Never mind! It is working. I think a design change in my program that I did at the same time caused the problem--just another missing GetHashCode/Equals implementation, this time in the model, which prevented the corresponding viewmodels from being recycled. Basically I switched from displaying the model itself to showing a "view" of the model at a specific point in time.... why do I keep making this mistake?

When something doesn't work in UpdateControls, I wish it were easier to figure out what's going wrong. Another common problem is failing to use Dependents/Independents correctly. The problem is that when we use UpdateControls incorrectly, the UI "just doesn't work right". I guess it'll take some time to develop an intuition about what programming mistakes correspond to what GUI misbehaviors.

Hey, is there a word to describe the concept of a "dependent or independent"? Maybe ... "antecedent"? Nah, it sounds too pretentious.

Apr 2, 2011 at 1:38 PM

Since you were able to get that working, I'll apply the change to the other controls and release a new build.

Forgetting Equals and GetHashCode is a common mistake. I can't think of a way for the library to detect that you've made that mistake, though. It certainly would be useful.

I call that concept "precedent". That which has come before, and upon which your decision depends. You'll see that I use a class called Precedent in both Independent and Dependent.

Jul 7, 2011 at 9:20 PM

Okay, remember all those troubles I was having with ListBox selections? Well, I switched to a ListView, to fix the problems with text not updating. Now I'm having a selection problem with ListView.
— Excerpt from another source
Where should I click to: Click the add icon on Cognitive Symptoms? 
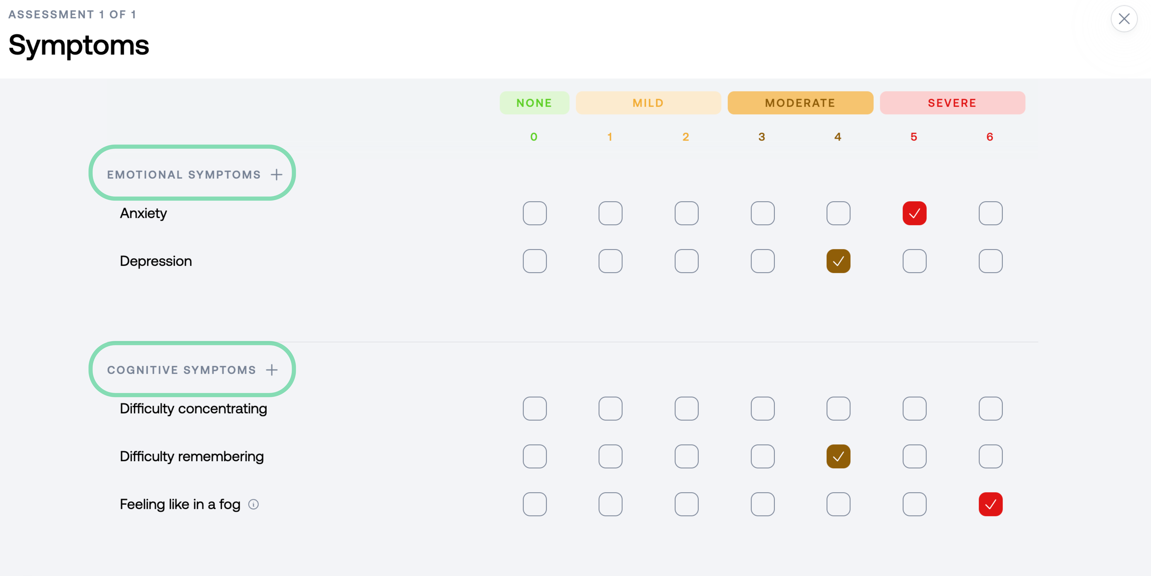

Specifically, shift+clicking to select a range of items does not work correctly. Instead of selecting a range of items starting at the currently selected item, the ListView seems to choose a random starting point for the selection range. I'm sure it's not really random, but it keeps changing. The most common starting point is the end of the list, i.e. the ListView likes to select a range of items starting at the end of the list and going up to the item that I clicked on.